Dengan pemahaman diatas, maka Etika Komunikasi dalam Budaya
Jawa menyangkut proses komunikasi didalam budaya Jawa, etika
berbicara, perilaku sikap baik dan buruk seseorang sesuai moral yang
sudah ada. Etika secara khusus yaitu “etika Jawa” berbicara tentang
unggah-ungguh yang tidak bisa dipisahkan dalam budaya Jawa kemudian
pembahasan tentang sisilah atau stratifikasi dari orang Jawa, dimana
semakin tinggi derajat seseorang maka cara bertutur kata akan berubah
sesuai tingkatan. Unggah-ungguh adalah sikap yang ditunjukan oleh orang
Jawa dalam membawa diri kepada masyarakat, yang selalu
28
memperhatikan ucapan atau tutur bahasa dan cara berperilaku dalam
menghargai dan menghormati orang lain dengan memperhatikan
stratifikasi atau silsilah dalam keluarga.
2.6 Teori Kesantunan (Politeness Theory)
Menurut Penelope Brown dan Stephen Levinson (1980) teori
kesantunan (politeness theory) adalah salah satu teori komunikasi
intrapersonal yang menyatakan bahwa orang-orang akan menggunakan pesan
yang berbeda, tergantung pada persepsi mereka terhadap situasi dan siapa
yang menjadi pendengar. Teori ini, menekankan pada bagaimana orang-orang
membentuk pesan komunikasi dan berbagai faktor yang mempengaruhi
produksi pesan. Produksi pesan sangat penting dalam proses komunikasi,
termasuk dimensi-dimensi abstraksi pesan, kesesuaian pendengar, jenis-jenis
perancangan strategi pesan untuk mencapai tujuan tertentu atau untuk
mengkoordinasikan berbagai macam tujuan, jenis-jenis tema isi pesan,
pemilihan kata-kata yang khusus, dan lain-lain (Wilson, 2013:15).
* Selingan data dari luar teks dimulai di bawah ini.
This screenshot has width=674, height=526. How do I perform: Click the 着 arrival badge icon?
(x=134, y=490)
Menurut Zamzani (2010: 2) dalam skripsi (Kurniawati Oktofia, 2012)
kesantunan (politeness) merupakan perilaku yang diekspresikan dengan cara
yang baik atau beretika. Kesantunan merupakan fenomena kultural, sehingga
apa yang dianggap santun oleh suatu kultur mungkin tidak demikian halnya
dengan kultur yang lain. Tujuan kesantunan, termasuk kesantunan berbahasa,
adalah membuat suasana berinteraksi menyenangkan, tidak mengancam muka
dan efektif. Menurut Rahardi (2005: 35) penelitian kesantunan mengkaji
penggunaan bahasa (language use) dalam suatu masyarakat bahasa tertentu.
29
Masyarakat tutur yang dimaksud adalah masyarakat dengan aneka latar
belakang situasi sosial dan budaya yang mewadahinya. Adapun yang dikaji di
dalam penelitian kesantunan adalah segi maksud dan fungsi tuturan.
Dalam penyampaian cerita, dalang harus memikirkan tatacara
berbahasa dalam menyampaikan pesan pertunjukan wayang Suket.
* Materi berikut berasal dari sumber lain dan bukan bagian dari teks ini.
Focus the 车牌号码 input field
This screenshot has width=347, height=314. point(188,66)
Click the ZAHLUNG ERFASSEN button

Penyampain cerita ini harus sesuai dengan norma-norma budaya sehingga
dalam penyampaiannya, dalang tidak asal menyampaikan ide cerita saja
melainkan sesuai dengan unsur-unsur budaya yang ada dalam masyarakat
budaya Jawa. Cerita yang dibawakan dalang biasanya tergantung dari target
penonton, usia dan tempat pertunjukan. Kesantunan berbahasa dalam
menyampaikan cerita dapat dilakukan dengan cara mematuhi prinsip sopan
santun berbahasa yang sesuai dengan bahasa sehari-hari agar penonton dapat
memahami isi cerita yang disampaikan oleh dalang.
2.7 Focus Penelitian
Focus dalam penelitian ini terkait bagaimana proses wayang suket
sebagai media transformasi pada kegiatan Pramuka kelas IV dan V SDN
Rampal Celaket 02 Malang mengenai etika komunikasi dalam budaya Jawa.
Adapun yang dimaksud adalah transparasi nilai-nilai tentang etika komunikasi
dalam pengaruh penyampaian pesan pada pertunjukan wayang Suket meliputi:
1. Unggah-ungguh terkait etika dalam berbicara kepada orang yang lebih tua
2. Unggah-ungguh terkait etika komunikasi verbal dan nonverbal dalam
budaya Jawa
3. Makna yang terkait dalam wayang Suket.